== Instructions to follow ==
Duplicate the listing lines from the line with "At what coordinates should I click to accomplish: Select" to the line with "pyautogui.click(x=48, y=240)", changing nothing.

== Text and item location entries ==
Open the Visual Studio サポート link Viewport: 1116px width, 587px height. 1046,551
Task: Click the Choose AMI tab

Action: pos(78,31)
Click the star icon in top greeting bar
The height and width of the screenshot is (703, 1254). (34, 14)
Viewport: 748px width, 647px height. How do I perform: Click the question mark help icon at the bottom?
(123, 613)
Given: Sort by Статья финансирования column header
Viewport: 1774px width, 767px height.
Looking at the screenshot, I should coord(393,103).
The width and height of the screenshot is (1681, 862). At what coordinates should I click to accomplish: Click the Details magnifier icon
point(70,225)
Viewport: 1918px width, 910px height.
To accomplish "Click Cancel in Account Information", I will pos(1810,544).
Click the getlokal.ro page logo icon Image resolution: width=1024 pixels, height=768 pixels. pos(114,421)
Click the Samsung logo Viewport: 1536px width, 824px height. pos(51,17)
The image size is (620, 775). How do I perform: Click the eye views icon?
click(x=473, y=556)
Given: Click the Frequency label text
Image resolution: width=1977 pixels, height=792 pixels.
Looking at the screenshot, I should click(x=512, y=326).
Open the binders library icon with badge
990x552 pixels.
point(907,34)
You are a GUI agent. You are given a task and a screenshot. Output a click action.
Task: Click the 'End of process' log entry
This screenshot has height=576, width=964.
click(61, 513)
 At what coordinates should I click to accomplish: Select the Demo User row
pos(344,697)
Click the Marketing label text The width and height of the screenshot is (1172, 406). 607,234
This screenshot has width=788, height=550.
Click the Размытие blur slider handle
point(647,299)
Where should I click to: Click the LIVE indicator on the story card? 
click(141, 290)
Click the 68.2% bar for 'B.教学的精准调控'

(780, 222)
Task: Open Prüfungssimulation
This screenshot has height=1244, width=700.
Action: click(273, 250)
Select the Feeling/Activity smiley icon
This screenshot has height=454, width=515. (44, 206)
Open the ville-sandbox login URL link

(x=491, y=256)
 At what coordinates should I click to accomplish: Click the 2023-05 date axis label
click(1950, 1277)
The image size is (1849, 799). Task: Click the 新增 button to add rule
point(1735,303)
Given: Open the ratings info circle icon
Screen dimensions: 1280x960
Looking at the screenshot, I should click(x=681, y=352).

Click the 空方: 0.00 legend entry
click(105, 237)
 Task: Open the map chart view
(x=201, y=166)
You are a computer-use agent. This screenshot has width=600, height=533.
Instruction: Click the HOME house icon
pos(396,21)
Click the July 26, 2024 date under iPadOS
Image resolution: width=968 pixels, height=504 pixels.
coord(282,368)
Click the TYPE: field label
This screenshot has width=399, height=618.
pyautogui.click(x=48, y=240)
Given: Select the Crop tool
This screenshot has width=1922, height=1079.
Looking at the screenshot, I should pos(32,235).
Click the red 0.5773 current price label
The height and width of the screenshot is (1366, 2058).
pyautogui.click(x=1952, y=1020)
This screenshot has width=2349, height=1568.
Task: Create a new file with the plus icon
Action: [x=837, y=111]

== Task response ==
 At what coordinates should I click to accomplish: Select the Demo User row
pos(344,697)
Click the Marketing label text The width and height of the screenshot is (1172, 406). 607,234
This screenshot has width=788, height=550.
Click the Размытие blur slider handle
point(647,299)
Where should I click to: Click the LIVE indicator on the story card? 
click(141, 290)
Click the 68.2% bar for 'B.教学的精准调控'

(780, 222)
Task: Open Prüfungssimulation
This screenshot has height=1244, width=700.
Action: click(273, 250)
Select the Feeling/Activity smiley icon
This screenshot has height=454, width=515. (44, 206)
Open the ville-sandbox login URL link

(x=491, y=256)
 At what coordinates should I click to accomplish: Click the 2023-05 date axis label
click(1950, 1277)
The image size is (1849, 799). Task: Click the 新增 button to add rule
point(1735,303)
Given: Open the ratings info circle icon
Screen dimensions: 1280x960
Looking at the screenshot, I should click(x=681, y=352).

Click the 空方: 0.00 legend entry
click(105, 237)
 Task: Open the map chart view
(x=201, y=166)
You are a computer-use agent. This screenshot has width=600, height=533.
Instruction: Click the HOME house icon
pos(396,21)
Click the July 26, 2024 date under iPadOS
Image resolution: width=968 pixels, height=504 pixels.
coord(282,368)
Click the TYPE: field label
This screenshot has width=399, height=618.
pyautogui.click(x=48, y=240)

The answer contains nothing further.